Application scenarios

1. Outdoor leisure: bird watching at night, wildlife observation, camping adventure, fishing.

2. Hunting: observing prey, assisting aiming (digital night vision scope).

3. Security and law enforcement: night patrol, monitoring, search and rescue, evidence collection.

4. Property and industry: night facility inspection (electricity, pipelines, factory areas), care.

5. Navigation: night navigation assistance.

6. Home security: checking the yard and garage at night.

7. Hobbies and research: exploring natural phenomena at night.

Limitations (compared to traditional image intensifier tubes)

1. Extreme low-light performance: In completely dark and IR-free environments, or when observing faint targets at very long distances, top-level image intensifier tubes (especially Gen 3) can usually still provide brighter and more detailed images. Digital technology is catching up quickly.

2. Dynamic range: For scenes with extremely high contrast between light and dark, the processing ability may not be as good as the human eye or top-level image intensifier tubes.

3. Display delay: There is a slight image processing delay (milliseconds), which may need to be paid attention to when moving quickly or aiming accurately. The delay of high-end models is already very low.

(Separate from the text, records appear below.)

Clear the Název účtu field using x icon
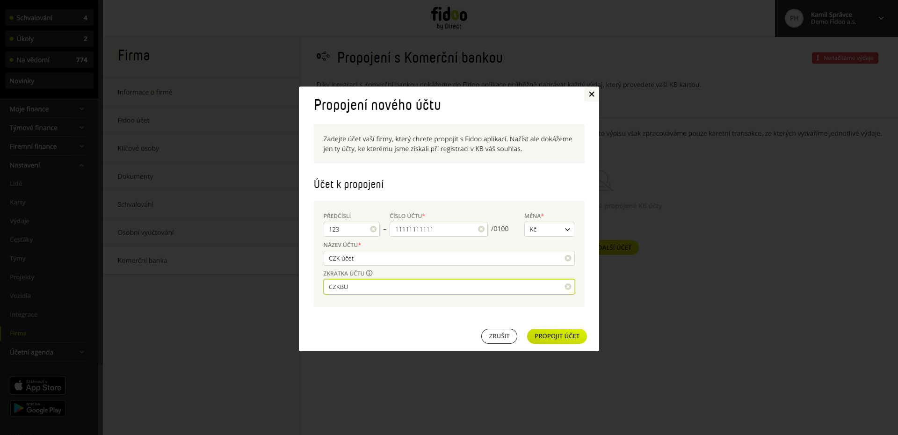 click(x=568, y=258)
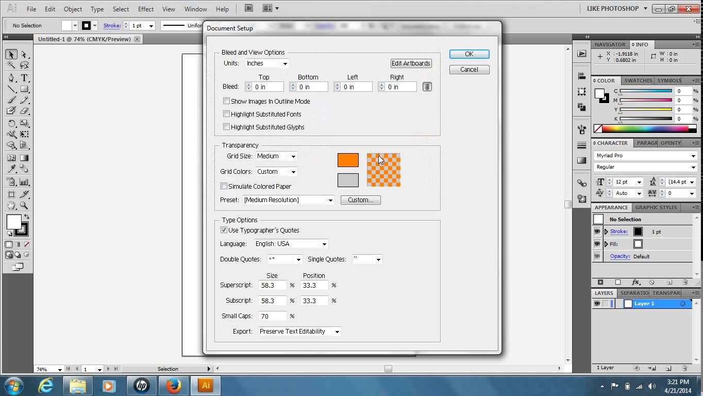Launch Adobe Illustrator from taskbar
The height and width of the screenshot is (396, 703).
click(x=206, y=385)
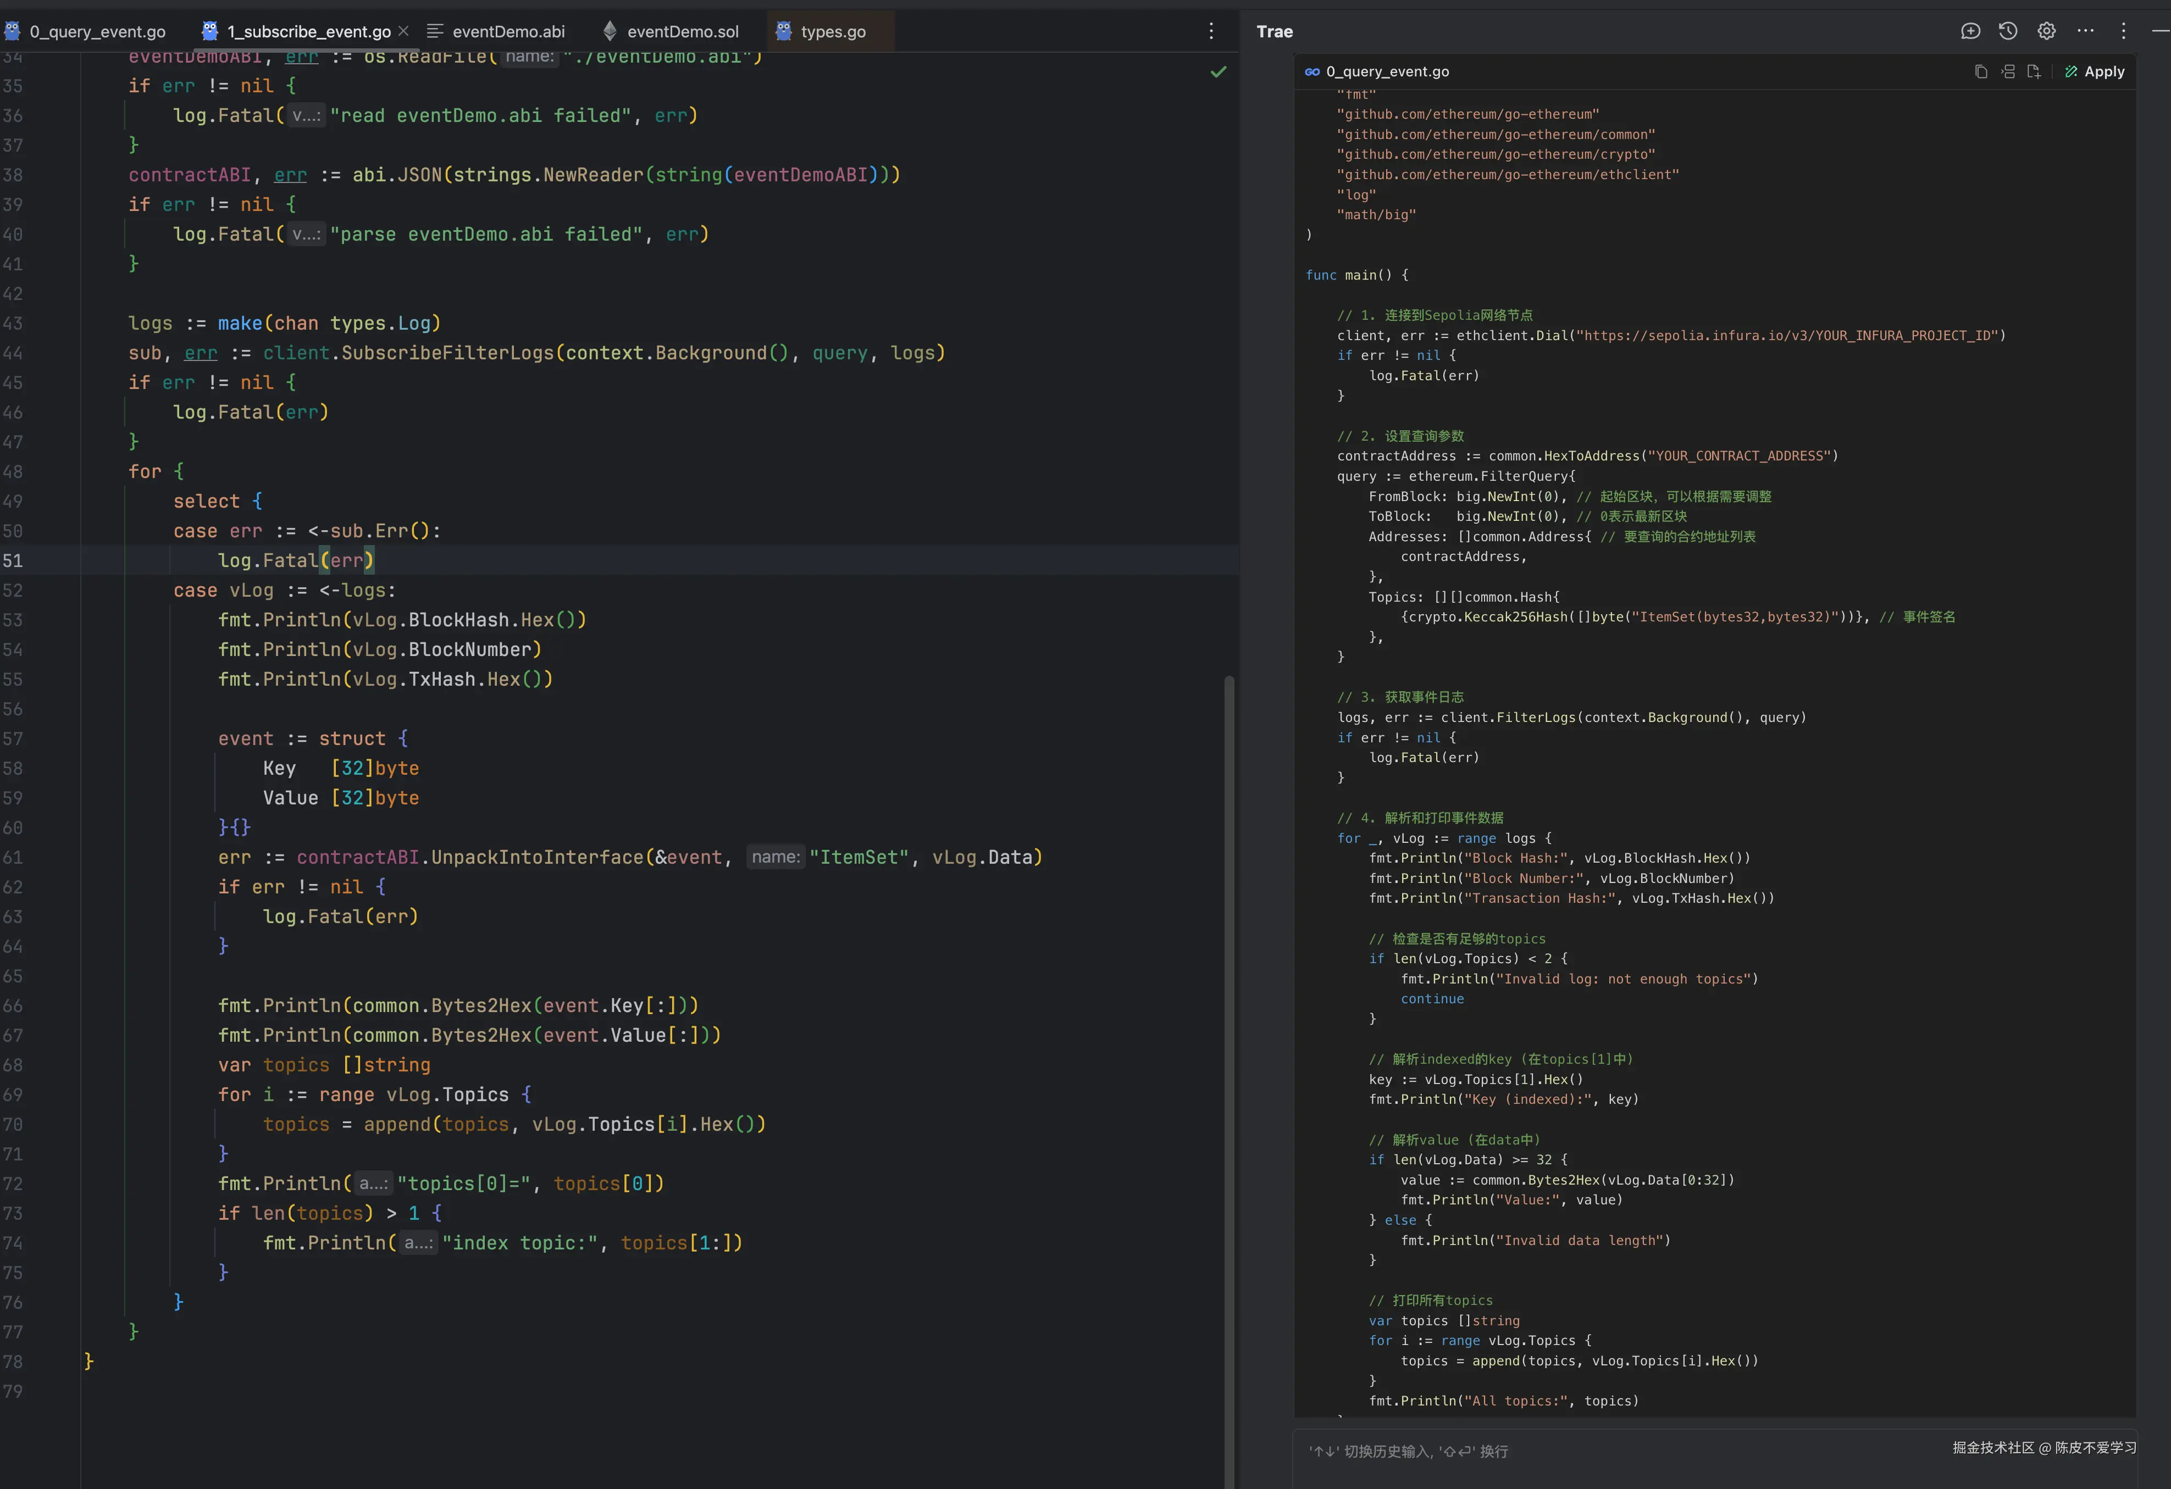Screen dimensions: 2171x1489
Task: Apply the suggested code changes
Action: pyautogui.click(x=2094, y=72)
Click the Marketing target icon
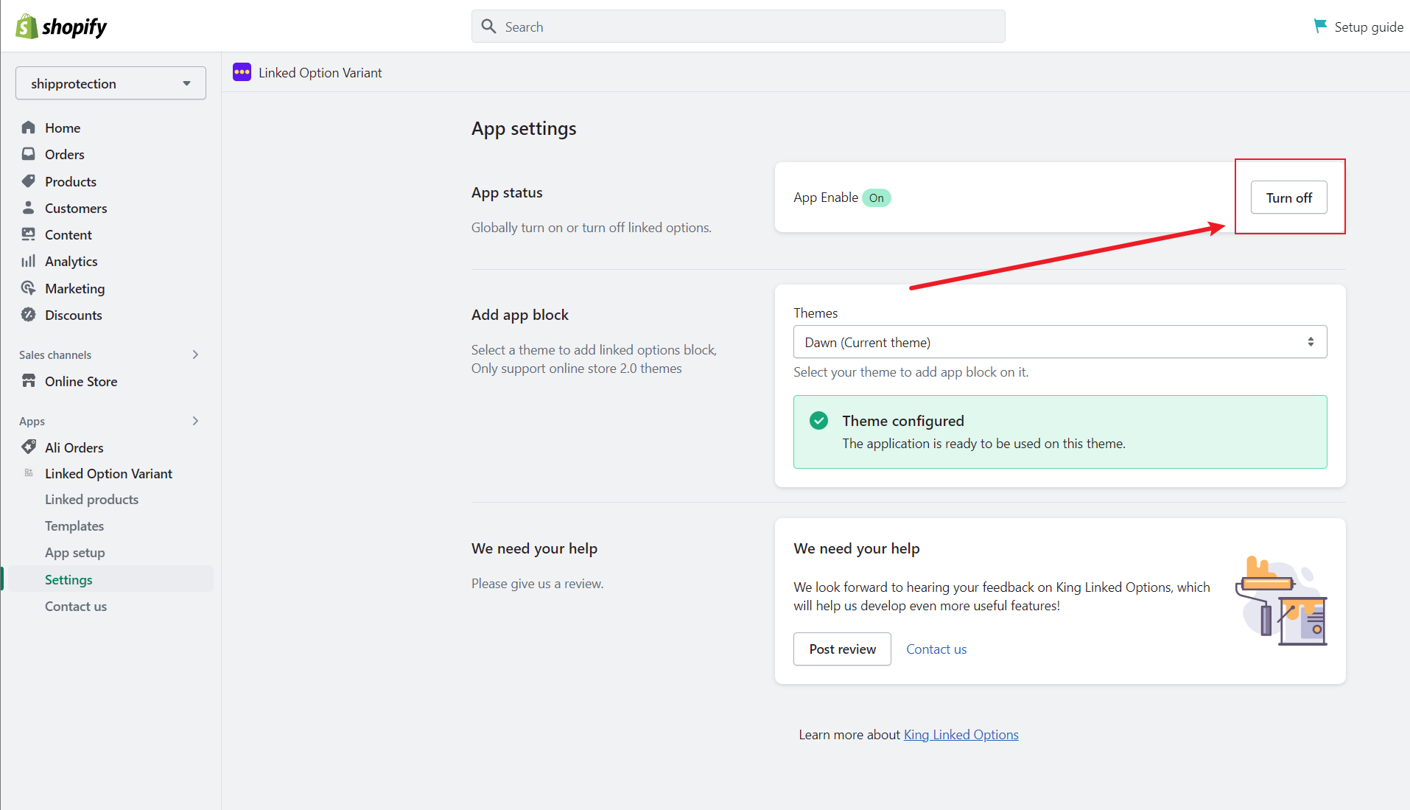Image resolution: width=1410 pixels, height=810 pixels. coord(29,288)
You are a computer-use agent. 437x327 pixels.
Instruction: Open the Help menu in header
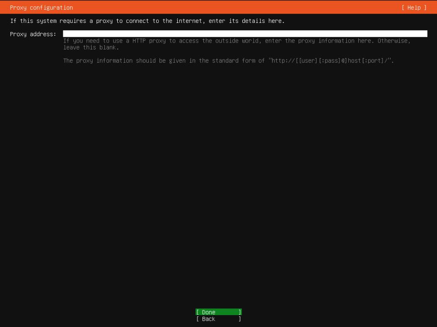pos(414,7)
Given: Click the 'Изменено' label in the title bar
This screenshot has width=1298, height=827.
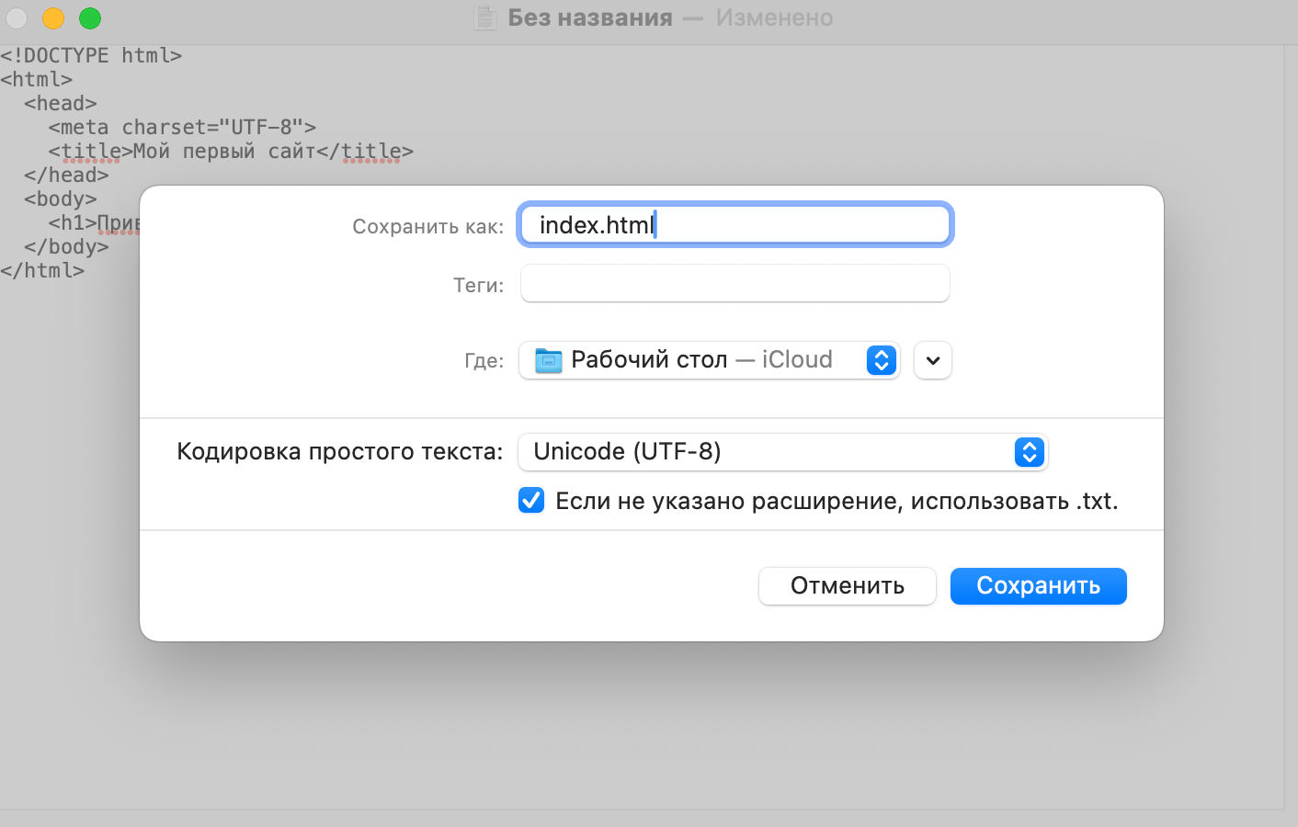Looking at the screenshot, I should (x=773, y=17).
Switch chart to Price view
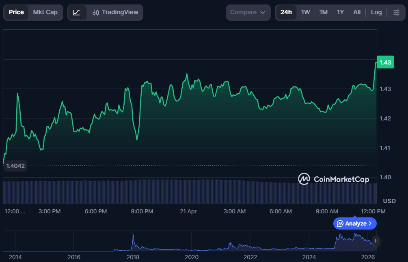The height and width of the screenshot is (262, 408). pos(16,13)
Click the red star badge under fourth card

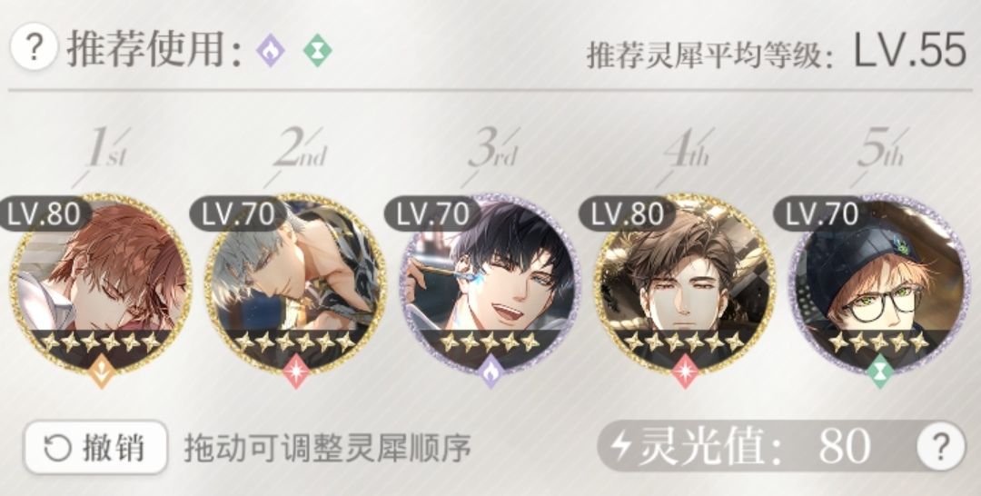point(685,371)
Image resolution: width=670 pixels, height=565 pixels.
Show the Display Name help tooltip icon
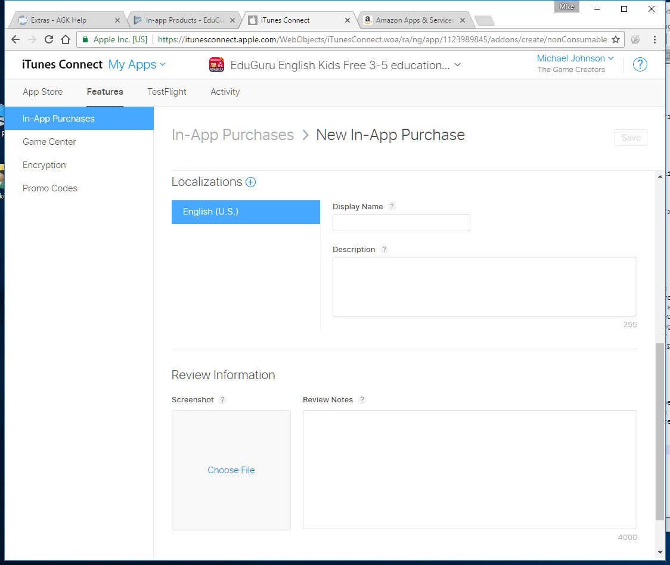point(392,206)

4. Power consumption: The sensor, processor and screen need to be continuously powered, so battery life management is important.

Summary

Digital night vision devices represent the popularization and digital development direction of night vision technology. They have won a wide market with their relatively affordable prices, excellent security (not afraid of strong light), and rich functions (video recording, Wi-Fi, day and night use). Although their absolute performance in extreme low-light environments may still be inferior to top-level traditional image intensifier tubes, for most civilian needs (bird watching, hunting observation, security patrols, outdoor adventures), modern mid-to-high-end digital night vision devices can already provide excellent and reliable night vision experience.